Sea level rise and sea state variability due to climate change and global warming are major research topics in the scientific community. Multiple techniques have been developed to observe and monitor these phenomena with great precision on a global scale. However, these techniques present limitations in terms of spatial and temporal resolution or poor performance in coastal zones, which are highly dynamic complex areas impacted by increasing sea level and wind-wave effects represented by the sea state.

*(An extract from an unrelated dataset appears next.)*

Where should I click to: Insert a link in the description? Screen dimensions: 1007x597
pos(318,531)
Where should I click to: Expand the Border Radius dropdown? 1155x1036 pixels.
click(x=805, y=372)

This Master’s thesis presents the possibility of using GNSS-Reflectometry (GNSS-R) to monitor sea state in coastal areas. GNSS-R is a bistatic radar-based technique that allows for retrieval of the Earth's surface properties by analyzing direct and reflected signals (once it bounces off the Earth's surface) captured by a receiver. This study relies on, first, the observed minus computed (O-C) reflected signal power from which a sea state factor (SSF) is derived, and second, analysis of the Doppler shift distribution of the reflected signal to then correlate them with ancillary date of wind speed (WS) and significant wave height (SWH) from the ERA5 model. The tracking process of the direct signal allows us to retrieve its power, and a re-tracking process, aided by a signal path model, is used to obtain the power of the reflected signal. Direct and reflected power are used to compute the observed reflectivity reduced by a modeled (computed) reflectivity to calculate the SSF. The Doppler distribution involves the computation of the mean and standard deviation of the Doppler frequency shift. The latter is retrieved from the power spectral density approach computed every minute from the in-phase (I) and quadrature (Q) components of the reflected re-tracked signal.

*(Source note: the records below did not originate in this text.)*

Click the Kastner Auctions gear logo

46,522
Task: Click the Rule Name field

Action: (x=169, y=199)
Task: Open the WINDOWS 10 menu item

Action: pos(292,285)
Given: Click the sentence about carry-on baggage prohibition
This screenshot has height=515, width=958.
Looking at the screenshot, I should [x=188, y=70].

Results have shown a sensitivity of the sea state factor and the Doppler distribution with respect to ERA5 sea state parameters with dependency on the GNSS satellite elevation angle as well. As the increase in the roughness of the sea surface, there is a loss on the power of the reflected signal. Therefore, the SSF has a high and moderate anti-correlation with respect to WS and SWH at low elevations (E<10°), with values of, -0.73 and -0.51, respectively. The Doppler standard deviation has a high correlation with WS and SWH of 0.94 and 0.85 respectively, decreasing progressively whit the increase in elevation angle.